I walked briskly, not daring to look back and was close to the park exit when a hand grabbed my arm, pulling me into the copse. And once more I found myself face to face with evil.

“Hello Grace,” he said softly, staring at me with his cold blue eyes. “Long time no see. Thanks to you I spent ten years locked up when you were the violent one” He pointed to the ugly scar on his cheek and I found myself staring at it, frozen with terror.

“I can see you haven’t changed. Still the same weak, ugly bitch. I wish you could see yourself.” He laughed in the same old way that used to turn my stomach, then pulled a knife from his coat.

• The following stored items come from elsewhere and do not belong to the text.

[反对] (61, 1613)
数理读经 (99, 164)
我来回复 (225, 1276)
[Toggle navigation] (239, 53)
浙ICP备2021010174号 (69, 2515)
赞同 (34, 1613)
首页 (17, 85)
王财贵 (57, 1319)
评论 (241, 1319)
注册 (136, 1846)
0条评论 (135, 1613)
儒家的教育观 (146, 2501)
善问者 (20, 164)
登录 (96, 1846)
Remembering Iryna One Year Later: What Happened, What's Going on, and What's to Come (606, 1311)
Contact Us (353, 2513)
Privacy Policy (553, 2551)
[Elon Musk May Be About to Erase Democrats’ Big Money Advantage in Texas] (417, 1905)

“I’ve waited a long time for this. Now it’s time you got what you deserve.” I tried to scream but my voice failed me and I couldn’t move. It seemed that I was going to die after all. But then I heard a loud thwack and somehow Sam was on the ground lying still as a stone, open eyes staring, a trickle of blood on his face. Still terrified, I moved warily forward to bend over and feel for a pulse, but he was clearly dead. Then I saw it near his head. The cricket ball that had saved my life but taken his, At that moment, two boys came bursting through the trees to look for their ball and Jack, my second husband arrived. He pulled me into a fierce hug and quickly took charge of the situation, telling the shocked boys to go back and wait with their friends.

The police soon arrived and I explained everything, including my ex-husband’s second attempt to murder me, showing them the knife and the ball. They took the names of the young cricketers, nit told them it would be unlikely they would be charged with anything as it was an accident. The boys’ horror had turned to relief when they discovered they had saved my life and with their old bravado returning, they headed home. They thought that the ball was already rolling along the ground as it entered the trees, but the police had dismissed this as improbable.

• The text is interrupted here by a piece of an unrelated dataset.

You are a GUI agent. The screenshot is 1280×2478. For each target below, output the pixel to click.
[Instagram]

After making a statement at the police station, we went home. Jack poured us some wine and we snuggled up on the sofa, talking quietly about what had happened. Still feeling dazed, my eyes strayed to a framed picture on the wall showing Jack standing with his cricket team holding up the trophy they’d won some years earlier. Noticing my distraction, Jack raised his glass.

“Yes I always had a good arm. And I still have, it seems,” and then he winked.